-- PROBLEM STATEMENT --
Without pictures, return the lines from the one containing "Task: Accept cookies with YES, I AGREE" through the last line of the data below, exactly.

Stored items:
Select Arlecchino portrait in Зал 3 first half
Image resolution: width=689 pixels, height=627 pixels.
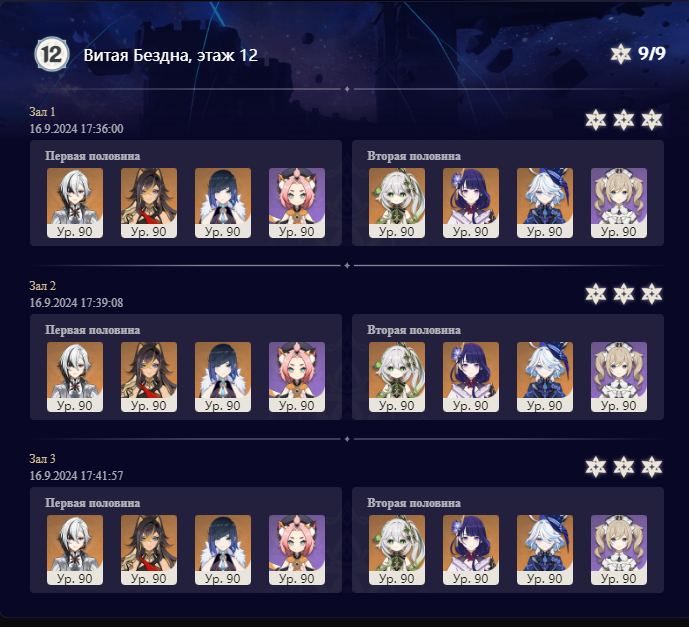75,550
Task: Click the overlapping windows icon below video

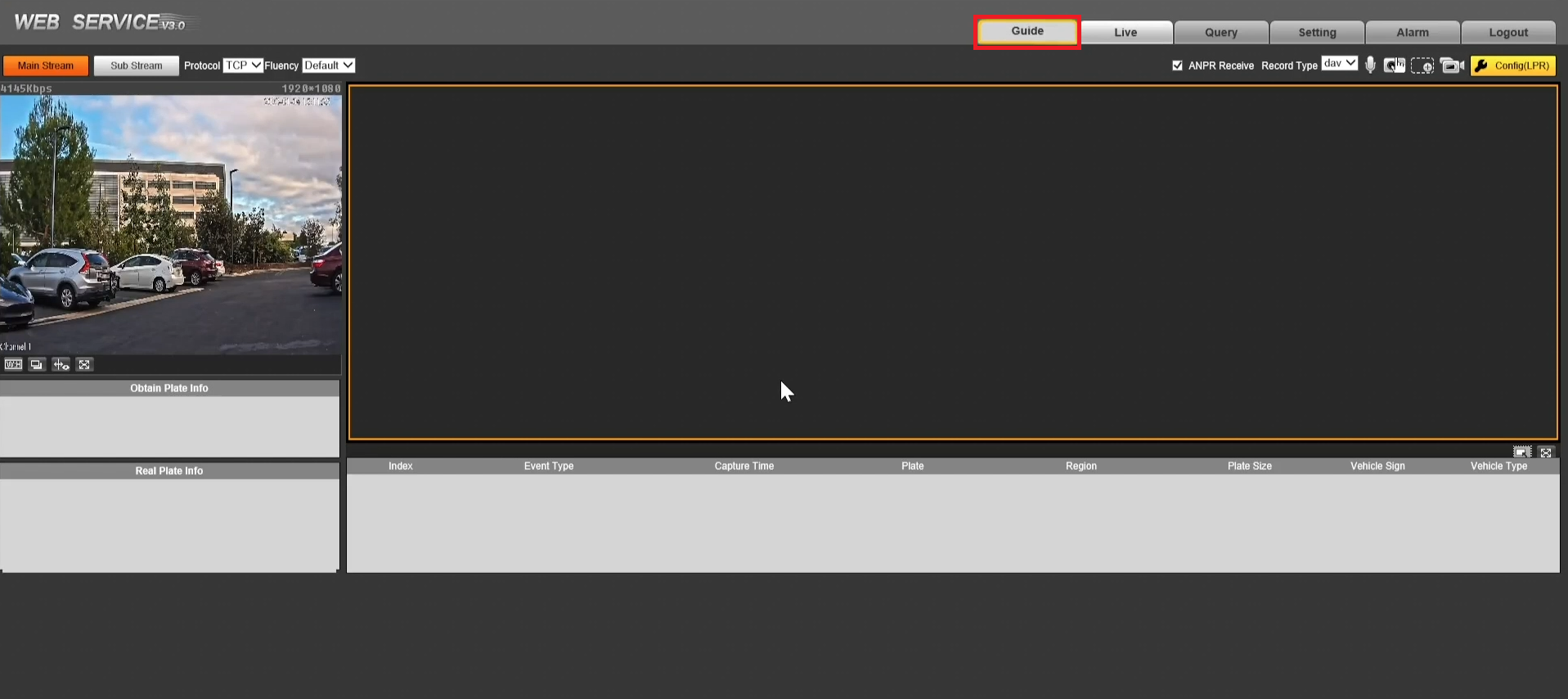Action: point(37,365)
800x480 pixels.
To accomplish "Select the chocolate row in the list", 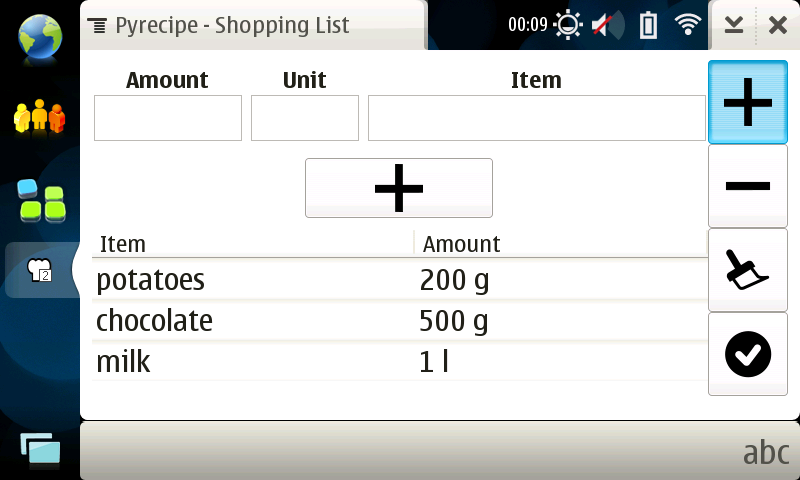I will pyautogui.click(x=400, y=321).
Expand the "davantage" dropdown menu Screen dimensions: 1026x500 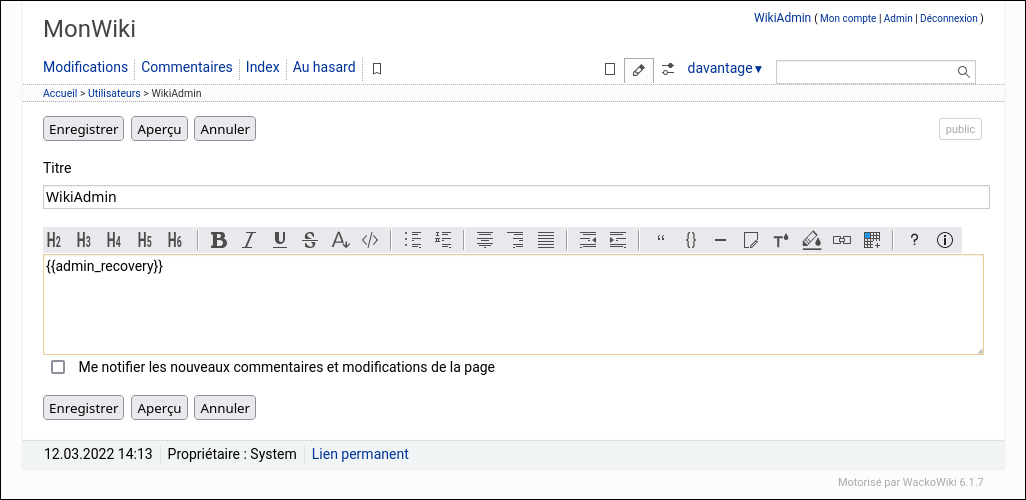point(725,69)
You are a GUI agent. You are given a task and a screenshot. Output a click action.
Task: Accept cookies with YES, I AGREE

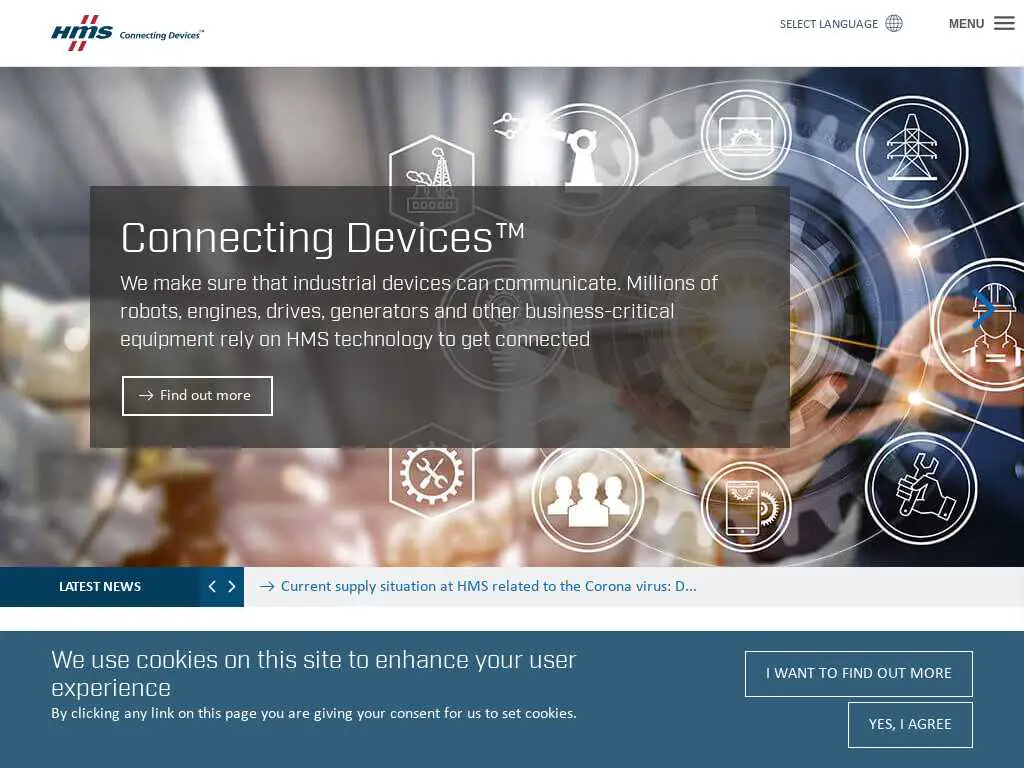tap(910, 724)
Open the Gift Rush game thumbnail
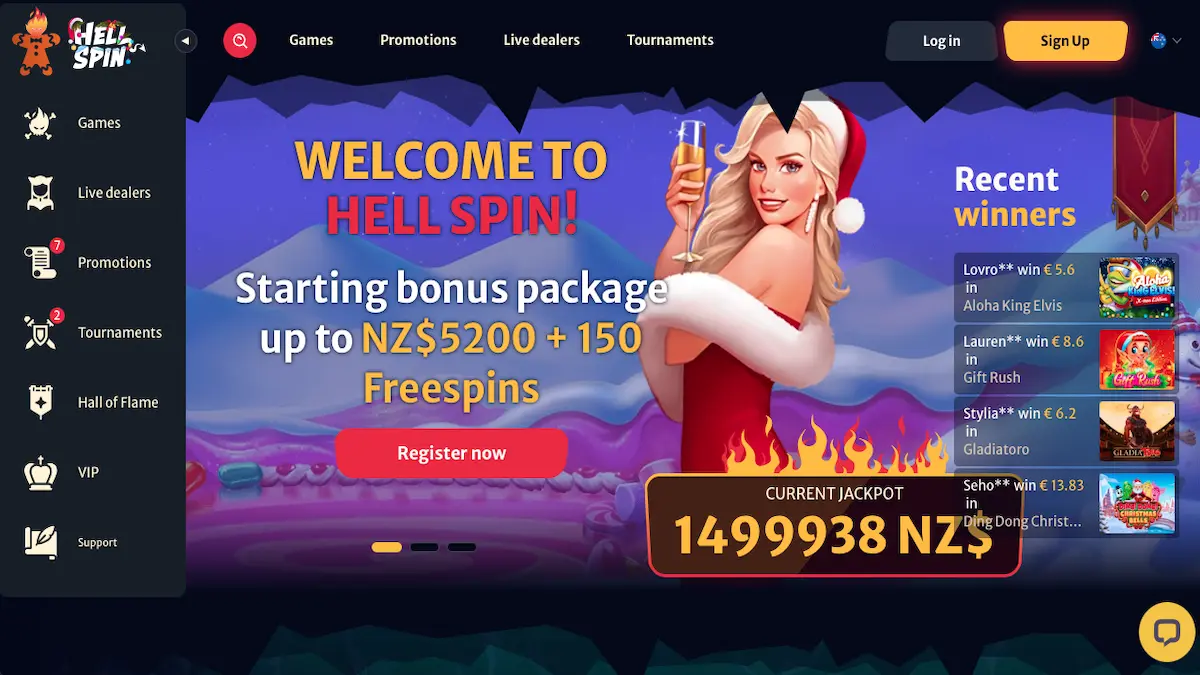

-- EXPECTED OUTPUT --
Task: Accept cookies with YES, I AGREE

tap(910, 724)
Open the Gift Rush game thumbnail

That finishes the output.